■ **TASK BRIEF**:
The entries shown next need to be written again word for word.

■ **DATA SHOWN**:
-- Opening Marker --

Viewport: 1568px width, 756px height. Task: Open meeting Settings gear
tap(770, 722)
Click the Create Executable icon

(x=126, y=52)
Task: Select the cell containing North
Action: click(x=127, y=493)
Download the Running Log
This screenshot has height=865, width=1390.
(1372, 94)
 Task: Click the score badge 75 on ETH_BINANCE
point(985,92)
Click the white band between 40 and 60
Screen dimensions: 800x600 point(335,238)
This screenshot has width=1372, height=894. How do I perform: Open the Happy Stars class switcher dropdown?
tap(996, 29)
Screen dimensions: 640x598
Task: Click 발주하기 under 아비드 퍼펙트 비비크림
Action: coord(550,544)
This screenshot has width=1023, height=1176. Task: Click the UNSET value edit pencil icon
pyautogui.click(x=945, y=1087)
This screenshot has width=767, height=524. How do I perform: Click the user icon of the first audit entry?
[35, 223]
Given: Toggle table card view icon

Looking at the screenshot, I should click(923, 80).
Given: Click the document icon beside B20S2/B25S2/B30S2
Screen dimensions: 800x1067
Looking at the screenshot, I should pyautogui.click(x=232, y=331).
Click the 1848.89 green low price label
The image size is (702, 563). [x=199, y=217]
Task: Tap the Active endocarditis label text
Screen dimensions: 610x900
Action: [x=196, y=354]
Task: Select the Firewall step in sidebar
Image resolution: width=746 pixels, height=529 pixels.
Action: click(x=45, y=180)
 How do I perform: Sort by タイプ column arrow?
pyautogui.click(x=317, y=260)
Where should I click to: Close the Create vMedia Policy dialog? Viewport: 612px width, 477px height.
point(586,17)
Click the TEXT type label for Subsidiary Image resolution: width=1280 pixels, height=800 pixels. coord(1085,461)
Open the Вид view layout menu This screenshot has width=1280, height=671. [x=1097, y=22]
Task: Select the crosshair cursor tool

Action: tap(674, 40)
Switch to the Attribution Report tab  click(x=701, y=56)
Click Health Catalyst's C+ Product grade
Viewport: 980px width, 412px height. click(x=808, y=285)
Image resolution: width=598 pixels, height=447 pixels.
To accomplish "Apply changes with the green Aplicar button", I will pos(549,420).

-- Closing Marker --

■ **FINISHED EXERCISE**:
Viewport: 1568px width, 756px height. Task: Open meeting Settings gear
tap(770, 722)
Click the Create Executable icon

(x=126, y=52)
Task: Select the cell containing North
Action: click(x=127, y=493)
Download the Running Log
This screenshot has height=865, width=1390.
(1372, 94)
 Task: Click the score badge 75 on ETH_BINANCE
point(985,92)
Click the white band between 40 and 60
Screen dimensions: 800x600 point(335,238)
This screenshot has width=1372, height=894. How do I perform: Open the Happy Stars class switcher dropdown?
tap(996, 29)
Screen dimensions: 640x598
Task: Click 발주하기 under 아비드 퍼펙트 비비크림
Action: coord(550,544)
This screenshot has width=1023, height=1176. Task: Click the UNSET value edit pencil icon
pyautogui.click(x=945, y=1087)
This screenshot has width=767, height=524. How do I perform: Click the user icon of the first audit entry?
[35, 223]
Given: Toggle table card view icon

Looking at the screenshot, I should click(923, 80).
Given: Click the document icon beside B20S2/B25S2/B30S2
Screen dimensions: 800x1067
Looking at the screenshot, I should pyautogui.click(x=232, y=331).
Click the 1848.89 green low price label
The image size is (702, 563). [x=199, y=217]
Task: Tap the Active endocarditis label text
Screen dimensions: 610x900
Action: [x=196, y=354]
Task: Select the Firewall step in sidebar
Image resolution: width=746 pixels, height=529 pixels.
Action: click(x=45, y=180)
 How do I perform: Sort by タイプ column arrow?
pyautogui.click(x=317, y=260)
Where should I click to: Close the Create vMedia Policy dialog? Viewport: 612px width, 477px height.
point(586,17)
Click the TEXT type label for Subsidiary Image resolution: width=1280 pixels, height=800 pixels. coord(1085,461)
Open the Вид view layout menu This screenshot has width=1280, height=671. [x=1097, y=22]
Task: Select the crosshair cursor tool

Action: tap(674, 40)
Switch to the Attribution Report tab  click(x=701, y=56)
Click Health Catalyst's C+ Product grade
Viewport: 980px width, 412px height. click(x=808, y=285)
Image resolution: width=598 pixels, height=447 pixels.
To accomplish "Apply changes with the green Aplicar button", I will pos(549,420).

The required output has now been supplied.